The language testing and student placement provider reported an 18% fall in total revenue, bringing in $475.4 million for the six months ending 31 December. The company’s EBITDA declined by 28% to $124 million, while adjusted net profit after tax plunged 46% to $58.3 million. As a result, IDP’s board cut the interim dividend by 64% to 9 cents per share.
What Drove the Decline?
The revenue drop was largely driven by a 27% fall in student placement volumes, which dropped to 42,016 as government policy changes weighed heavily on demand and conversion rates. At the same time, English language testing volumes declined by 24% to 683,708, with weaker demand in India being a major factor.
However, not all areas of the business contracted — English language teaching volumes rose 1% to 52,946, providing a small bright spot amid the broader downturn.
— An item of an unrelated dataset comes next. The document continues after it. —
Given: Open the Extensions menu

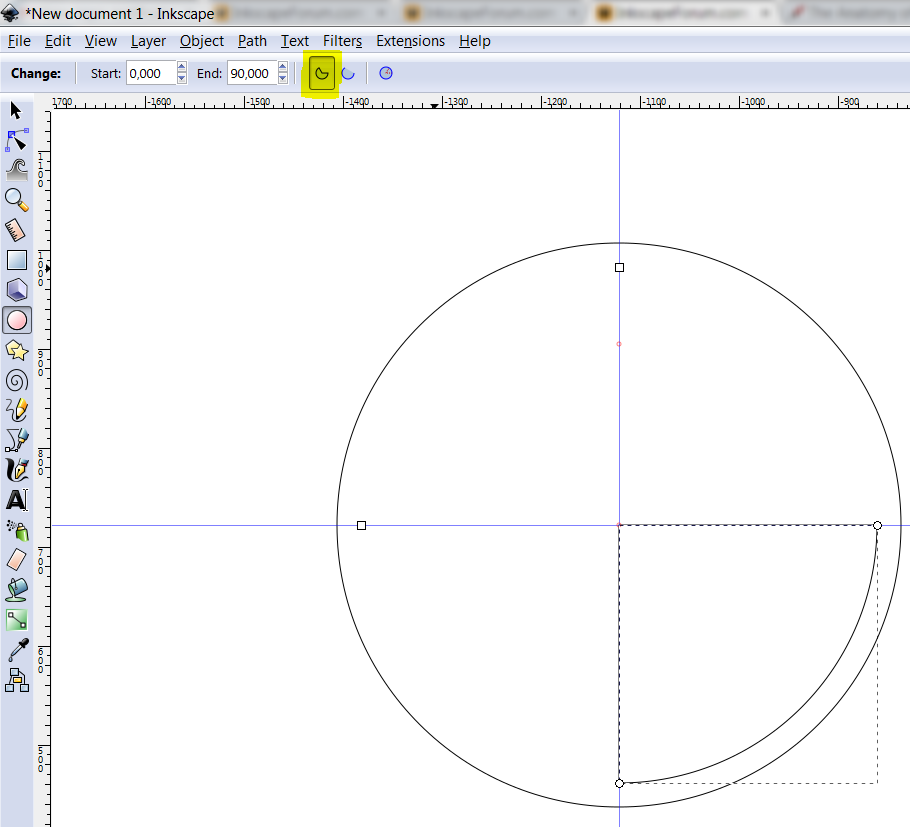Looking at the screenshot, I should (410, 41).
IDP Education made efforts to rein in expenses, cutting direct costs by 9% and lowering overheads by 14% to $167.8 million. These cost-saving measures improved operating cash flow conversion by 18 percentage points, with 64% EBITDA-to-cash conversion. Yet, these savings weren’t enough to offset the steep decline in revenue and profits.
Outlook for FY 2025
Looking ahead, IDP Education refrained from providing formal earnings guidance for the full year. However, management warned that if current trends persist, international student volumes could fall by 20%–30% in FY 2025 compared to FY 2024.